Le cadre électoral couvre tous les aspects de l’élection; il est globalement propice à la conduite d'élections démocratiques et les commissions électorales ont administré le processus de manière professionnelle, selon les termes de la déclaration. Elle indique aussi qu’aucune preuve n'a été apportée avant le scrutin pour étayer les allégations de plusieurs candidats, qui affirmaient que les listes électorales avaient été gonflées et craignaient que l’identité d’électeurs de l’étranger ait été usurpée par de faux électeurs. La mission a jugé positivement les efforts faits pour améliorer la précision des listes électorales, bien qu’il reste encore à faire dans ce domaine.

«Nous avons assisté à une journée électorale calme, qui ne s’est distinguée par aucun problème majeur du point de vue des procédures électorales et concluant une campagne assez calme et discrète, sans débat politique d’importance et sans réelle compétition», a déclaré Milan Cabrnoch, chef de la délégation du Parlement européen, qui attribue cette situation essentiellement à la décision de trois principaux partis de ne pas désigner de candidat.

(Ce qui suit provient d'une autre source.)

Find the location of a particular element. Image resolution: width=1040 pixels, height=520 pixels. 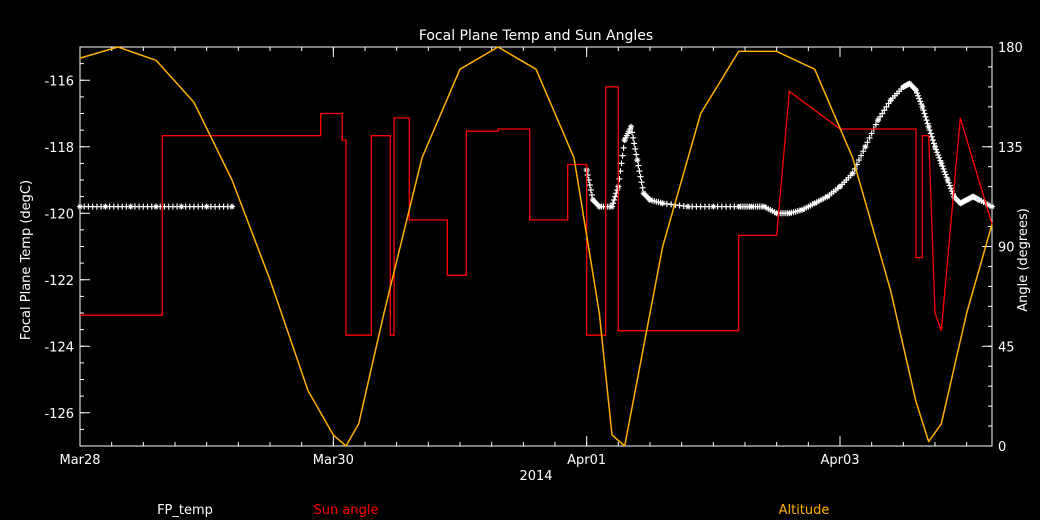

x-tick-label: Apr03 is located at coordinates (840, 460).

La campagne a été paisible, bien qu'un candidat ait été blessé par balle dans les premiers jours, dans des circonstances actuellement sous enquête. Si le scrutin s’est passé dans le calme et l’ordre, il a été marqué par des interventions déplacées dans le déroulement des opérations, principalement de la part de représentants du candidat sortant, et quelques atteintes graves au bon déroulement du scrutin, y compris des cas de pressions exercées sur des électeurs, ont été observées.

«Après six semaines de présence dans le pays, nous pouvons dire que les candidats ont pu faire campagne librement et que les libertés fondamentales ont été respectées. Globalement, l’élection a été administrée de manière professionnelle et de réels efforts ont été faits par les autorités pour améliorer la qualité des listes électorales. Les médias ont assuré une couverture plutôt équilibrée de tous les candidats, même si cette couverture aurait gagné à inclure une analyse plus critique et des débats entre les candidats», selon l’ambassadrice Heidi Tagliavini, chef de la mission d’observation électorale de longue durée du Bureau des institutions démocratiques et des droits de l’homme de l’OSCE (OSCE/BIDDH). «Malheureusement, les limites floues entretenues entre l’Etat et le parti au pouvoir restent problématiques, comme l’ont montré l’utilisation abusive qui a été faite des ressources administratives, les pressions exercées sur les électeurs et le manque d’impartialité de l’administration publique».